A circus tragedy lost to history

A passing reference in 'Water for Elephants' reopens a tragic — but largely forgotten — chapter in Chicago history, and leads to the true story behind a mysterious memorial


The scene of The Hagenbeck-Wallace train crash in which a military train crashed into the The Hagenbeck-Wallace circus train. (Courtesy Circus World MuseumRobert L. Parkinson Library)

May 2, 2011

By Christopher Borrelli, Tribune reporter

May 2, 2011

Richard Lytle tapped his cane against Mary Rudnick's headstone. "She was a performer," he said, reading the name on the grave. "Equestrian tricks, I want to say." The morning was wet and cold, and clumps of spring snow flattened the grass. He wore sandals and socks, and pulled his black satin jacket across his chest. He tapped on another grave. "Baldy," it read. Like the other headstone, it was dated June 22, 1918.
Lytle thought for a moment, then spoke. "Baldy was a driver," he said. "Probably. Nobody knows for sure. That's why it just says 'Baldy.' Most of these people couldn't be identified.
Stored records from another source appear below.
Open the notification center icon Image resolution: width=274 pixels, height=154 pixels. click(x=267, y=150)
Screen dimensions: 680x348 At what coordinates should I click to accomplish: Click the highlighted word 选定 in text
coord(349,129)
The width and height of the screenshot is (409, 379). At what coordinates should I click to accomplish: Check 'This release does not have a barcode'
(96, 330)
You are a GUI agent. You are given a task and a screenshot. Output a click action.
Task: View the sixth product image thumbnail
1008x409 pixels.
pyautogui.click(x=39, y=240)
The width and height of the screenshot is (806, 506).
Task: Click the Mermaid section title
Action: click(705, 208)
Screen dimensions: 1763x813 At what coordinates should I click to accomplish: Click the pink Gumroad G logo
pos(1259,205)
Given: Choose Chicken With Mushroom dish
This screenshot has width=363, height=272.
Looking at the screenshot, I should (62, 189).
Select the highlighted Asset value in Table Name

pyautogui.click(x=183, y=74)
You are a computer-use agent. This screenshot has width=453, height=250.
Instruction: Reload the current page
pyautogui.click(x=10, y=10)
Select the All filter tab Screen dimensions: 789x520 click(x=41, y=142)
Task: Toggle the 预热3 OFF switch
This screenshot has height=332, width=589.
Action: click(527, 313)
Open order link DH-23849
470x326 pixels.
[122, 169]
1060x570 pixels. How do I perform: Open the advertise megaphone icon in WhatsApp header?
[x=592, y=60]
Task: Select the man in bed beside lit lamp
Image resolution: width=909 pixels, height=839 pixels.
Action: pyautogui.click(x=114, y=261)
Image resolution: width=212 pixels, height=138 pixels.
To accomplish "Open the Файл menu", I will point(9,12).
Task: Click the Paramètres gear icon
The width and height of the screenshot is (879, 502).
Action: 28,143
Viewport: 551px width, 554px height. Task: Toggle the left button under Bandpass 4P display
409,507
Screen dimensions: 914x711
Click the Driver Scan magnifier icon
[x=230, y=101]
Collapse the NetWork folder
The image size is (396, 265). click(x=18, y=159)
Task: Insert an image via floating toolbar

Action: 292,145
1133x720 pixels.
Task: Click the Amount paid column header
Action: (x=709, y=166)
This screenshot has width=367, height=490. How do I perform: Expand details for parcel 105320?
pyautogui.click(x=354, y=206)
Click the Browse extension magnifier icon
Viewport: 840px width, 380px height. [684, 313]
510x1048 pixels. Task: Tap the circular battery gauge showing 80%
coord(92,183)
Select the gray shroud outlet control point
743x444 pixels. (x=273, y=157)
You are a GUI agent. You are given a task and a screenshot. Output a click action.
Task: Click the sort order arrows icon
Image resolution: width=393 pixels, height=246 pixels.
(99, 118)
Because of the fire, of course."
Or rather, most of these people couldn't be identified because of the train wreck, which led to the fire.


It's one of the Chicago area's great forgotten entertainment tragedies, and the irony is that we probably wouldn't even be standing here, in a cemetery on a cold day, considering its victims, if the accident hadn't received a mention in the best-selling novel "Water for Elephants" and the new movie adaptation, which opened April 22.
"The Hagenbeck-Wallace train, before the accident," says Hal Holbrook in the opening scene of "Water for Elephants," playing an aging circus hand scanning a wall of photographs, each an image from a long-gone circus, as his eyes well up.
Lytle is a librarian at the Hammond Public Library. He is 63, and last year he wrote "The Great Circus Train Wreck of 1918." Most of its victims are buried here, in this cemetery. As if to illustrate the severity of the disaster, he swung his cane, ringmaster style, underlining what was evident: He was surrounded by rows of graves but only a dozen or so of the headstones had names. The rest had a generic identifier: "Unknown." There was "Unknown Male No. 15," "Unknown Female No. 43" — all the way up to "Unknown Male No. 61."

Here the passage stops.